One thing habitat designers had not figured out was a way to grow anadromous fish in a space colony. The salt marshes, so important to the ecosystem, could not support deep-water fish.
Victoria handed Stephen Thomas a rectangular gold box. He took it carefully and hefted it gently.
“I know what this is,” he said.
“I had my fingers crossed at liftoff,” Victoria said. “It survived.”
Stephen Thomas grinned, opened the box, and drew out a bottle of French champagne.
“Victoria, this is great, thank you.”
She had known he would like it. And she knew why he liked it. Before Stephen Thomas joined the partnership, she had never drunk good champagne. By now she had tasted it several times. Saying that she had drunk it hardly seemed accurate, for each sip flowed over the tongue and vanished in a tickly barrage of minuscule bubbles.
“Something else for a special occasion,” Stephen Thomas said. He was never stingy with his things. Whenever he managed to get good champagne to Starfarer, he shared it with his partners.
“I bought it in a fit of enlightened self-interest,” Victoria said.
She handed Satoshi one of his presents. “Not quite on the same scale, but...”

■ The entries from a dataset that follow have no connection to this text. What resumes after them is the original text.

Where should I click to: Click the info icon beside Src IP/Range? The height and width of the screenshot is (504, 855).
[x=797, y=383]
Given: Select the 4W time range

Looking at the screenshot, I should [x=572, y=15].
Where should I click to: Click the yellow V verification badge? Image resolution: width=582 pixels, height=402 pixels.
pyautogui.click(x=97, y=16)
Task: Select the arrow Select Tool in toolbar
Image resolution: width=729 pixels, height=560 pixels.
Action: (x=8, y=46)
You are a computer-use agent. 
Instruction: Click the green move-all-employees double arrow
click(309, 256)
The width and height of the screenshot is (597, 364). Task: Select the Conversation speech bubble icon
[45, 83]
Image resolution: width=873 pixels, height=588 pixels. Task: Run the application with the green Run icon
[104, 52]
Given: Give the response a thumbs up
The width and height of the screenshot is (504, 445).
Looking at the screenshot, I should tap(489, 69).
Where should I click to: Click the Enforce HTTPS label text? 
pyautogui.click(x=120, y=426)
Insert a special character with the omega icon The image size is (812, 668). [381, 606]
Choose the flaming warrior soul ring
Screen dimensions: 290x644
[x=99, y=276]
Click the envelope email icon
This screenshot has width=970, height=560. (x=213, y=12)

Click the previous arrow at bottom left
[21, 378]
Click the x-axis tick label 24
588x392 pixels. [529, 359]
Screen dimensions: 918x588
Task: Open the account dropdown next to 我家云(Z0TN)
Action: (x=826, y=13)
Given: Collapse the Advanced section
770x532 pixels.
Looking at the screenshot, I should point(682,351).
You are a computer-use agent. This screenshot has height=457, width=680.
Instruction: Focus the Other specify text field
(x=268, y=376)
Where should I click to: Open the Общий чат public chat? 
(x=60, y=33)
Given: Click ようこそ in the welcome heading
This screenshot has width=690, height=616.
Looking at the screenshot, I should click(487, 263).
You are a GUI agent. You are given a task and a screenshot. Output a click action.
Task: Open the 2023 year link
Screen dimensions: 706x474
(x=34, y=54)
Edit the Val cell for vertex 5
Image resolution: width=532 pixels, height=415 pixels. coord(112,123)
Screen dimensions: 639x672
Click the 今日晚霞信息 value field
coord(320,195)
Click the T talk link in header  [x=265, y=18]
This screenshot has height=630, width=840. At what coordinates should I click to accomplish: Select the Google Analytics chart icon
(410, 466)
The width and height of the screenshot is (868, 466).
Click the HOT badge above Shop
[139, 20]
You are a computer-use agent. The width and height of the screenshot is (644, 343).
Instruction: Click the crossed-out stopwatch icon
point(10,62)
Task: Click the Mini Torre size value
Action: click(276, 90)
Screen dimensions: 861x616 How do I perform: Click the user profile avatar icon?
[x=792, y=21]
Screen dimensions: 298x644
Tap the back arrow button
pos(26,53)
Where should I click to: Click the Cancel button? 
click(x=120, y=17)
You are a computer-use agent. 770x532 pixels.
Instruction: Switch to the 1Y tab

He smiled, carefully unfolding the tissue paper from the package of chili paste. Victoria and Stephen Thomas always brought back chili paste for him. Victoria could not stand the stuff herself. Sometimes she wondered if, in fifty years, Satoshi would confess that forty years before, he had developed a loathing for chili paste, but wanted to spare the feelings of his partners.
“We’ll have to get something good to drink with it,” he said.
“Oh, no, not my champagne,” their younger partner said. “If you’re going to blast your taste buds, you can do it with local beer.”
Victoria gave Stephen Thomas his second package. This one was as light as the first had been heavy. He untied the scarf that wrapped it. Victoria never wrapped his presents in paper, because wrapping paper was hard to come by in the starship and he always tore it.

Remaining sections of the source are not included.